IHC techniques also have unknown correlations with each other, and
all three studies used differing antibodies and techniques. In each
case, tissue collection was retrospective. In one of the studies
(Thor and colleagues), the antibody utilized was switched mid-study;
in another (Paik and colleagues), the IHC technique was done on
old slides rather than off paraffin-embedded tissue.
Leaving aside
these potential methodological flaws, the analyses of the reported
trials leave something to be desired. All three involved retrospective
analyses and should therefore be viewed as hypothesis-generating
rather than as proof-of-principle studies. In the Cancer and Leukemia
Group B (CALGB) trial, an initial analysis reported positive results,
a second analysis with a somewhat larger number of patients failed
to reach statistical significance, and a third analysis combining
the two was once again positive. The data reported by SWOG involved
subset analyses involving a truly small number of patients, with
broad confidence intervals. Tests for interaction did not reach
statistical significance in any of the three trials.
Finally, what
are we to make of comparing the available trials? In the first trial
reported (CALGB), “high-dose” anthracycline-based therapy
was superior to “low-dose” anthracycline-based therapy.

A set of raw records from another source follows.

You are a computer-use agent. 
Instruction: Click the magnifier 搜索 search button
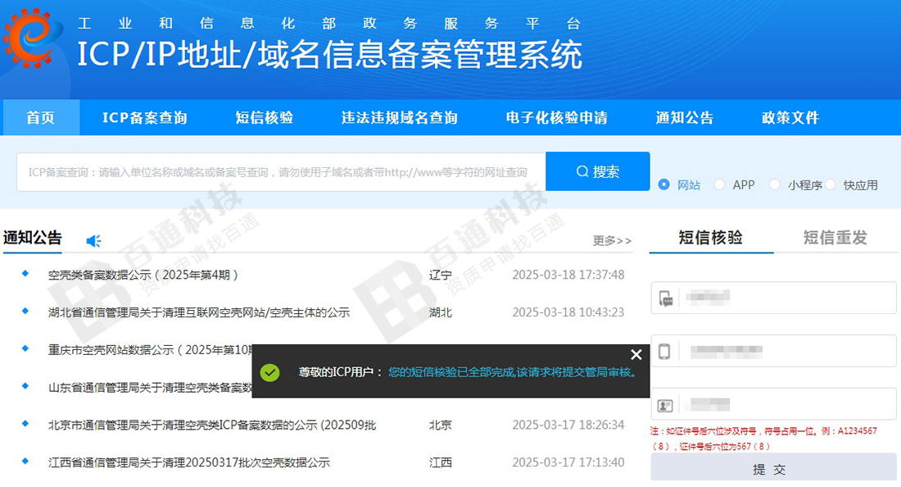597,171
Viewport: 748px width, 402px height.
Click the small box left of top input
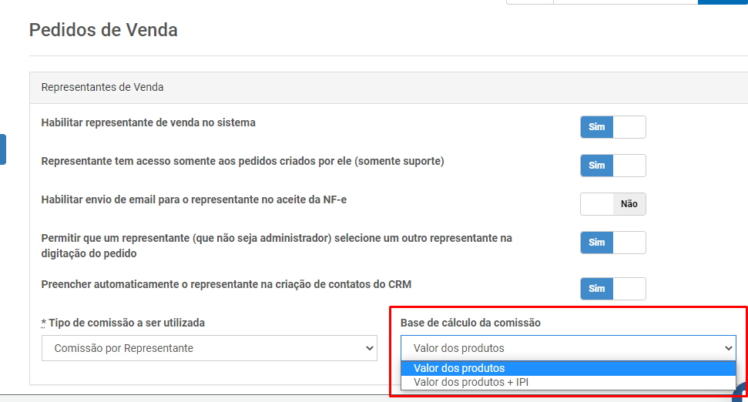(x=529, y=2)
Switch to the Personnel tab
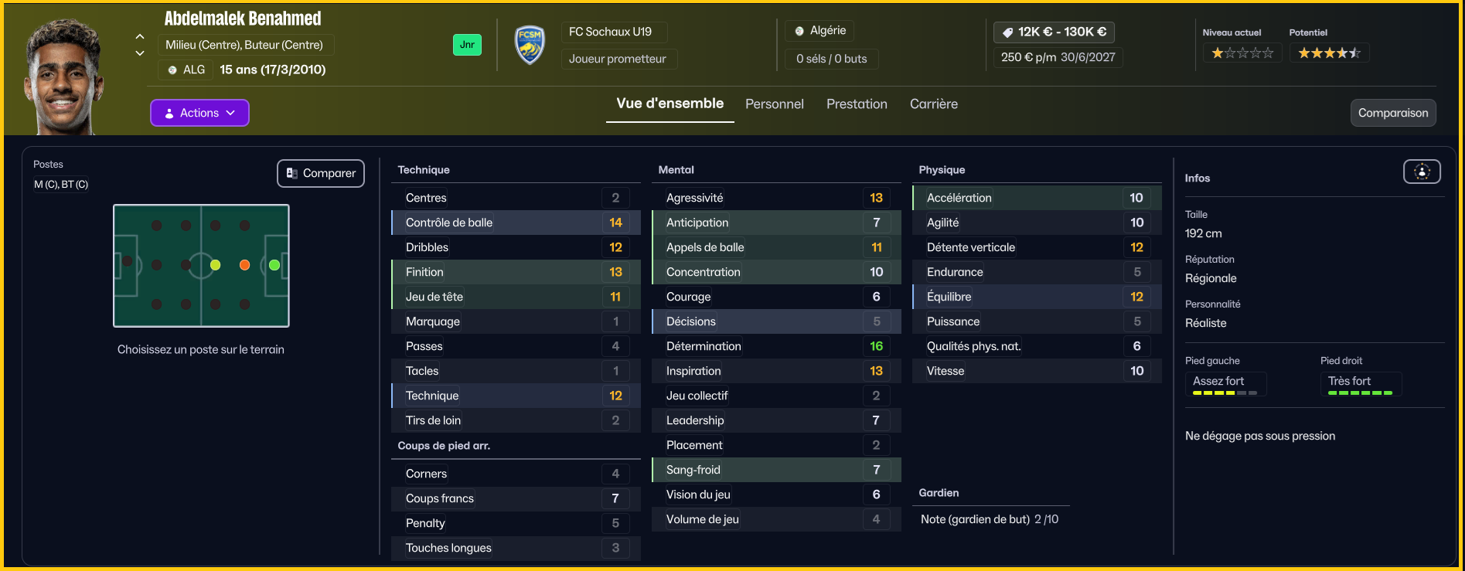Screen dimensions: 1465x571 774,104
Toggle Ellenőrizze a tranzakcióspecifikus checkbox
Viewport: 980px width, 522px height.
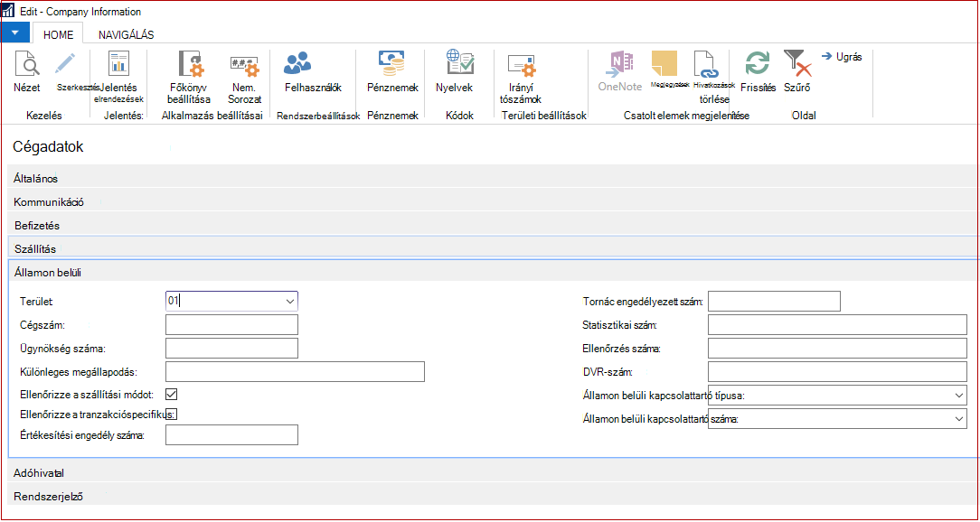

The low-dose arm of the CALGB trial, however, utilized the same
dose intensity employed in the standard AC arm of NSABP B-11. Are
we to believe that the magnitude of difference between AC and CMF
in the NSABP trial is equal to the magnitude of difference between
that same dose and twice the dose of adriamycin? That seems unlikely.
Problems
With Consistency
Though most
doxorubicin-based adjuvant trials have reported positive results,
at least one epirubicin-based analysis reported no differential
benefit for HER-2 positivity (Untch, Konecny, Lebeau, et al., 1998).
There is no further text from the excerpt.